Heavy demand for US$2b billion China sovereign bond issue
Debt sale is expected to serve as pricing benchmark for upcoming bonds from state-owned firms
International investors are piling into a rare global bond offering from China, with orders topping over US$10 billion in the first hour after books opened on Thursday, more than five times the amount on offer.
China, which last sold a global bond in 2004, is offering 5-year bonds at 30-40 basis points (bps) over US Treasuries and 10-year bonds at 40-50 bps above, in two tranches of US$1 billion each.
“Everyone wants to get their hands on this bond. These are tight levels but we are interested as there is little risk of repeated issuance in the same maturity bucket,” said Edmund Goh, fund manager at Aberdeen Standard Investments.
The sovereign debt sale is expected to serve as a pricing benchmark for China’s state-owned firms which are among Asia’s most active issuers in the offshore bond market.
Existing bonds from these issuers have seen spreads narrow in anticipation of tight pricing of the underlying sovereign.
Export Import Bank of China’s bonds have rallied 10 bps since the sovereign debt plan was announced earlier this month. The bonds due 2022 are now trading at 65 bps over US Treasuries. The US$1.15 billion bond was issued in March at a spread of 85 bps.
“The SOE [state-owned enterprises] sector will benefit from a tightly priced sovereign and we may see the sector rally a bit further,” said Goh.
IFR reported that the bonds are expected to be included in JP Morgan’s EMBI [Emerging Market Bond Index] after the sale. This means that many emerging-market funds will have to buy them to track the benchmark, even though the securities will not be unrated.
Last month, S&P cut China’s long-term sovereign credit ratings by one notch to A+ from AA-, after a downgrade from Moody’s in May. The move put S&P’s ratings in line with those of Fitch and Moody’s.
Both S&P and Moody’s cited risks from a rapid build-up in debt.
The International Monetary Fund warned this year that China’s credit growth was on a “dangerous trajectory” and called for “decisive action”, while the Bank for International Settlements said last September that excessive credit growth was signalling a banking crisis in the next three years.
China’s finance ministry has described the S&P downgrade as “a wrong decision” that ignored the economic fundamentals and development potential of the world’s second-largest economy.
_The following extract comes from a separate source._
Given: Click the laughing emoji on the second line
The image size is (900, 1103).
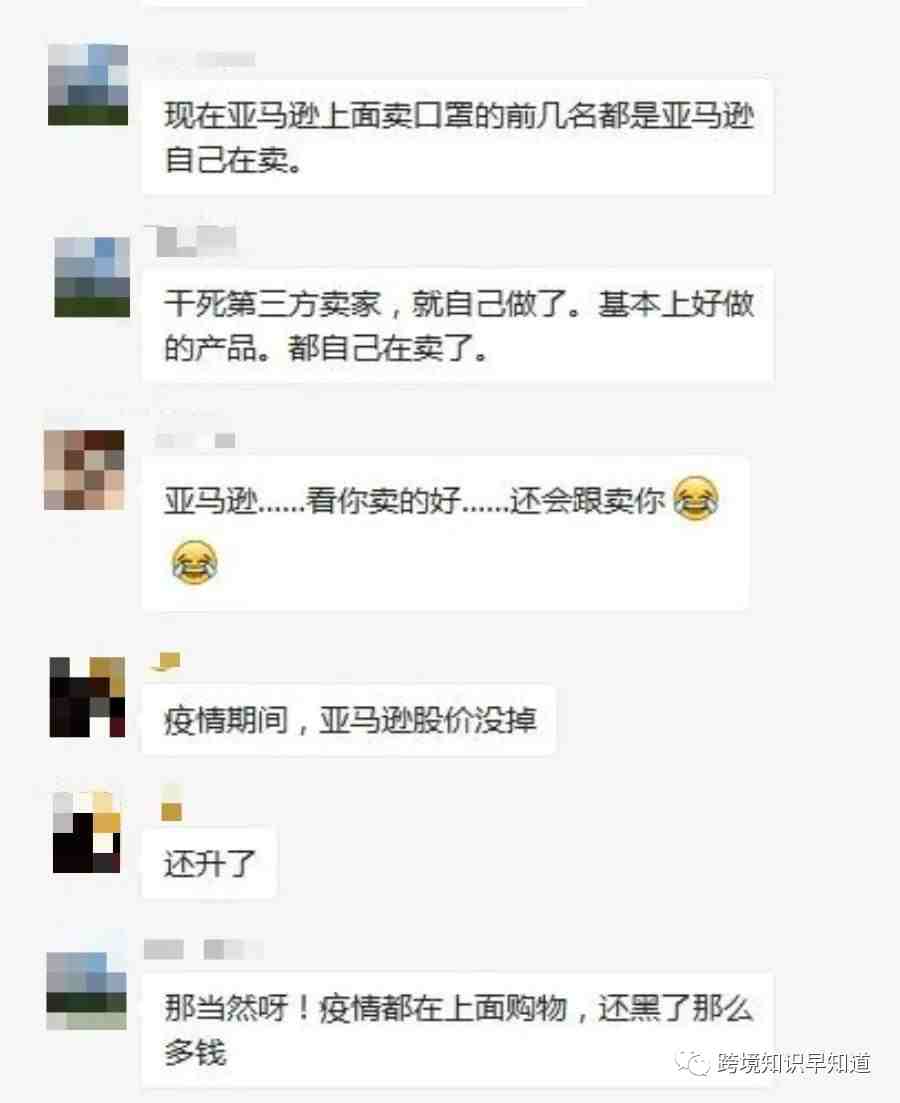Looking at the screenshot, I should [x=195, y=562].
In the opening speech to the 19th party congress last week, President Xi Jinping said China will deepen economic and financial reforms and further open its markets to foreign investors as it looks to move from high-speed to high-quality growth.
Bank of China, Bank of Communications, Agricultural Bank of China, China Construction Bank, CICC, Citigroup, Deutsche Bank, HSBC, ICBC, Standard Chartered Bank, have been hired to manage the deal.